Prompt:
Reproduce the flu vaccine discussion below word for word from "However, that takes" to "favor of vaccination.".
==== Text segment ====
However, that takes no account of the relative severity of the illnesses, nor the fact that a side effect is extremely unlikely to be communicable, whereas flu is highly communicable. Even if you don't have significant symptoms (ie., it's not a significant case for you), there is a 20-30% chance of passing influenza on. This is all hard to put a "solid" number on, but, a good case of the flu is surely 5x worse than a typical vaccine side effect, more like 10x IMO, and add on a couple points for communicability... I'll be conservative and say "7x",total.
Toss that in (multiply initial risk by severity + communicability) on both sides of the equation, and now you have a 14:1 ratio in favor of vaccination.
Your numbers add up IF the vaccine proves to be 100% effective against any particular years guessed at strain. Considering the average effectiveness of the guess over time has been about 40-50%, the numbers will be different based on actual effectiveness. Again, FOR ME, the risk/benefit ratio must attain a certain consistent threshold before I subject my body to ANY pharmaceutical insult. In the past I advised my patients accordingly depending on their unique health circumstances, always attempting to maintain the philosophy of DO NO HARM. If any years guess was/is highly effective, GREAT! However if the guess is a miss, why would I knowingly subject my patients to essentially a pharmaceutical placebo? Problem is the hit/miss results are sometimes not known until after the season........hence my advise was just that, advise not definitive preventative treatment conclusions.
==== Data section ====
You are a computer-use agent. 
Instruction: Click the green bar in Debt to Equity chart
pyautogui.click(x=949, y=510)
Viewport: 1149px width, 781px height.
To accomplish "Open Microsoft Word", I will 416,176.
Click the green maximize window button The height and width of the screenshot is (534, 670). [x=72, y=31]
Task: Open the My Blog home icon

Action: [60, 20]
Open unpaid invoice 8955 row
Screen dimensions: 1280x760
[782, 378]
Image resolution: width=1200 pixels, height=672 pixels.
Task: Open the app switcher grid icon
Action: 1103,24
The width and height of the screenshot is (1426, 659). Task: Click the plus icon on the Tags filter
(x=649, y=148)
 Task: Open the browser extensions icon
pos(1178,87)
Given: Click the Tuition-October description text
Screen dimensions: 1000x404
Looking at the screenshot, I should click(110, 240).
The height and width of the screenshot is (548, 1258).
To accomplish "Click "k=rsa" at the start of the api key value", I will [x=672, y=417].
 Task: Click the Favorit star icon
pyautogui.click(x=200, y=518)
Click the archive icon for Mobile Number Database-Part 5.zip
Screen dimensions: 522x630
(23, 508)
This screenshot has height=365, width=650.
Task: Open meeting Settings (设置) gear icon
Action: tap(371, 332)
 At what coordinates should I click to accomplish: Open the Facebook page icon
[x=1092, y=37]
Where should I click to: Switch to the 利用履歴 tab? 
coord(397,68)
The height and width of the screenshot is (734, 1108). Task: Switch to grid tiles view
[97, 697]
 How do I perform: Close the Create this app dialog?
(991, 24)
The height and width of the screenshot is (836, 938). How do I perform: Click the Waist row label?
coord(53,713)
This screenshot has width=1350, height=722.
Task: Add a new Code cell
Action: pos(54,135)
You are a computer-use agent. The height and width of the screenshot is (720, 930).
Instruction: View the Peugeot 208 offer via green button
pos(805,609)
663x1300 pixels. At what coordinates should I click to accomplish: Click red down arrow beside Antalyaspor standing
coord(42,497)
====
Task output:
However, that takes no account of the relative severity of the illnesses, nor the fact that a side effect is extremely unlikely to be communicable, whereas flu is highly communicable. Even if you don't have significant symptoms (ie., it's not a significant case for you), there is a 20-30% chance of passing influenza on. This is all hard to put a "solid" number on, but, a good case of the flu is surely 5x worse than a typical vaccine side effect, more like 10x IMO, and add on a couple points for communicability... I'll be conservative and say "7x",total.
Toss that in (multiply initial risk by severity + communicability) on both sides of the equation, and now you have a 14:1 ratio in favor of vaccination.